What about storing the data and thus, the indexes in Kafka. Would it make sense? Let's say currently, I'm storing SirixDB resources in files. However, instead of offsets into a file the index pages could be stored in Kafka optionally (or Pulsar...). Is Kafka too slow for this or only for specific row-tuples? We could make a combined storage caching the pages locally or also storing in the file system and asynchronous storing in Kafk, S3 or whatever.
It's fundamentally how SirixDB approaches this (basically also storing checksums) as also written in another reply :-)
Every commit directly syncs the binary data to the durable storage (currently a file) and incrementally adds data. Furthermore, it stores optionally the changes (type of change/ctx node/updatePosition... in JSON files). For instance, lately I've implemented a simple copy mechanism based on this. Copy a given revision and optionally apply all changes with intermediate commits to also copy the full history up to the most recent revision). However, the main idea is to use the change tracking also for diff visualizations... maybe even stream these via web sockets.

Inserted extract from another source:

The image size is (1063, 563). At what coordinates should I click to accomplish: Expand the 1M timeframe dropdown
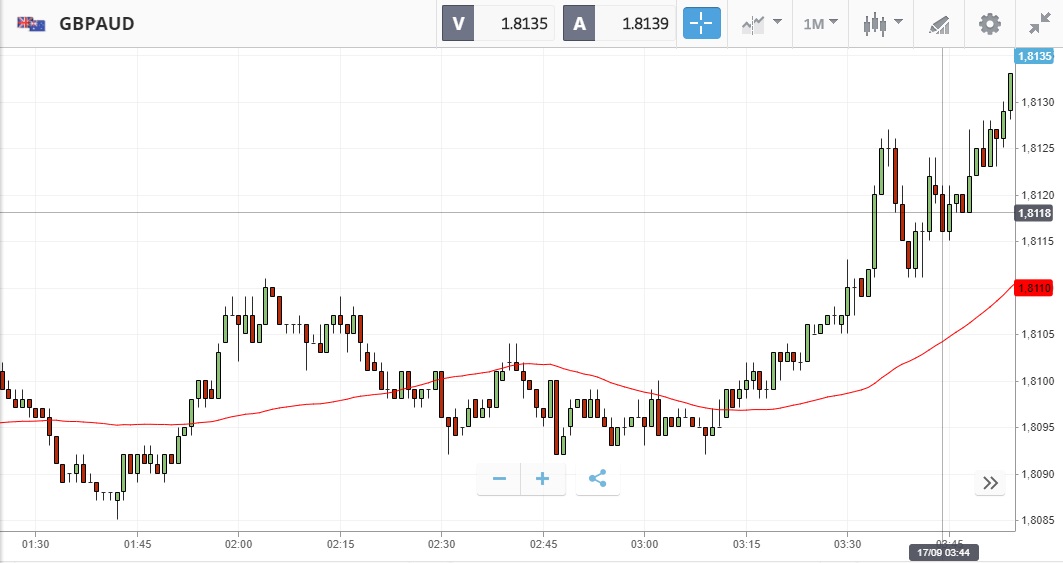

It basically turns updates into appends and is based on a persistent tree structure (the header with a reference to the (revision) root page has to be swapped atomically. Other than that the revision indexes for new data are always appended. In order to reduce copy-on-write overhead for updated page (fragments) a sliding snapshot for the data pages is applied.
Naturally, unchanged pages are simply referenced (e.g. through offsets into the file, thus sharing unchanged pages between revisions).
What's also special is a path summary of all unordered paths in a resource, which enables user-defined smaller tailored secondary indexes and other query rewrites :-)
(I ask because AFAIK LMDB derivatives do a similar-sounding thing: it updates pages within a write-transaction by first allocating freelist pages to use to write out new copies of those pages with the changes included; these changes recurse upward because the pages are storing a B-tree, until a modified copy of the root page is made; a commit-log pointer is updated to point to the new root page; and then the old rewritten pages are put into the freelist.)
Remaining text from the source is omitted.